Vivimos cara a la eternidad: “No pongas tus amores aquí abajo. -Son amores egoístas... Los que amas se apartarán de ti, con miedo y asco, a las pocas horas de llamarte Dios a su presencia. -Otros son los amores que perduran... ¿Has visto, en una tarde triste de otoño, caer las hojas muertas? Así caen cada día las almas en la eternidad: un día, la hoja caída serás tú... Pórtate bien "ahora", sin acordarte de "ayer", que ya pasó, y sin preocuparte de "mañana", que no sabes si llegará para ti... Llega un momento, hijos, en el que se cuentan los días que faltan y se siente la necesidad de dejar más labor hecha: no por soberbia, sino por Amor”. (J. Escrivá). El aprovechamiento del tiempo es una consecuencia de ese afán de vivir el “aquí, ahora”, en el cumplimiento de la voluntad divina: la mejor manera de preparar una buena muerte es la pelea diaria por ser fieles, pues sólo vale lo que se hace de cara a Dios. «Spatium vere penitentiae», pedimos al Espíritu Santo: un tiempo para purificar nuestro corazón y vivir con una fidelidad vigilante cada día, poniendo empeño en elevar al orden sobrenatural todas nuestras acciones y buscando personalmente aquel “que yo desaparezca y Él crezca en mí” de san Juan Bautista.

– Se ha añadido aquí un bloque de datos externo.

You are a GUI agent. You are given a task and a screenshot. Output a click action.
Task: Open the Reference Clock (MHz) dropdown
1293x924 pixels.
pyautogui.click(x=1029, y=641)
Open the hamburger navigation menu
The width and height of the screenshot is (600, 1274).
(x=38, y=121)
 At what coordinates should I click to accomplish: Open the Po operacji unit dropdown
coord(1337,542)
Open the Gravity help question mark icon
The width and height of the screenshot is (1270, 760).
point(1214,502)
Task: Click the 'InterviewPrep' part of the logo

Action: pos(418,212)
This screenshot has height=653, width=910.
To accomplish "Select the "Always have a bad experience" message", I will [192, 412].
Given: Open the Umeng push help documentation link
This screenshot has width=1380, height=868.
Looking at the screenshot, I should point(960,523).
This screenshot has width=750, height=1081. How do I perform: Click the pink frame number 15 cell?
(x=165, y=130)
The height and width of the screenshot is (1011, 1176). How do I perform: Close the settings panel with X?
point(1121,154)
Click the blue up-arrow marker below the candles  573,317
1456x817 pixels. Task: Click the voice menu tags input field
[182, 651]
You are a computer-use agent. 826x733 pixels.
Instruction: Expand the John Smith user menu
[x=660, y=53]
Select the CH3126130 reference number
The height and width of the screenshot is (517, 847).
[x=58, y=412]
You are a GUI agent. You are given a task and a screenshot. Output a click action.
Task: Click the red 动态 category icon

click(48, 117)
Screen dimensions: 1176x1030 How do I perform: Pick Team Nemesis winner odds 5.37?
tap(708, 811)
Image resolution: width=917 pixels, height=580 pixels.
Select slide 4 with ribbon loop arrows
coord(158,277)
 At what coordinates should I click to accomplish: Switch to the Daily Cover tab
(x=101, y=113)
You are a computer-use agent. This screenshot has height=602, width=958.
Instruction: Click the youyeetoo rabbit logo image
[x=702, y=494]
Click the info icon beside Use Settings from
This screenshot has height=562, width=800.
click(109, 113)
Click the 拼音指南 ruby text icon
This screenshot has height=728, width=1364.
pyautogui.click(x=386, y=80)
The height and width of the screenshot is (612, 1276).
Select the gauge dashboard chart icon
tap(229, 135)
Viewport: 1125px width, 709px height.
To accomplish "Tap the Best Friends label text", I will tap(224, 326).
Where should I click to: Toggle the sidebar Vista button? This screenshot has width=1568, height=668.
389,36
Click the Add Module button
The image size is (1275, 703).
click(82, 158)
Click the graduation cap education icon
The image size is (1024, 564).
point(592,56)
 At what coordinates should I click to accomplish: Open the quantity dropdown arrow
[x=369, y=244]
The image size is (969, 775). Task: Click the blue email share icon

Así, podemos verlo todo con ojos de eternidad, con la paz que tienen los santos. Ellos viven aquello de «quotidie morior», cada día muero (1 Cor 15, 31)... Los griegos tenían dos palabras para el tiempo: el dios Cronos que se come a sus hijos; es el “cronómetro” que corre y se come todo: juventud, esperanzas mundanas, dinero, comida... y eso lleva a la desesperación. Pero la visión cristiana ve en eso “vanidad de vanidades”, pues hay otro sentido del tiempo, expresado en la otra palabra griega “kairós”: es el tiempo oportuno, el “nunc coepi” (ahora comienzo), el momento mágico que vivimos en cada instante cuando hacemos las cosas por amor. Ese “carpe diem” cristiano quita todo egoísmo que nos impide el camino expedito hacia Dios, y lleva a procurar aprovechar los talentos recibidos mientras haya vida, hasta que nos llame el Señor. “Dios es como un jardinero, que cuida las flores, las riega, las protege; y sólo las corta cuando están más bellas, llenas de lozanía. Dios se lleva a las almas cuando están maduras” (J. Escrivá).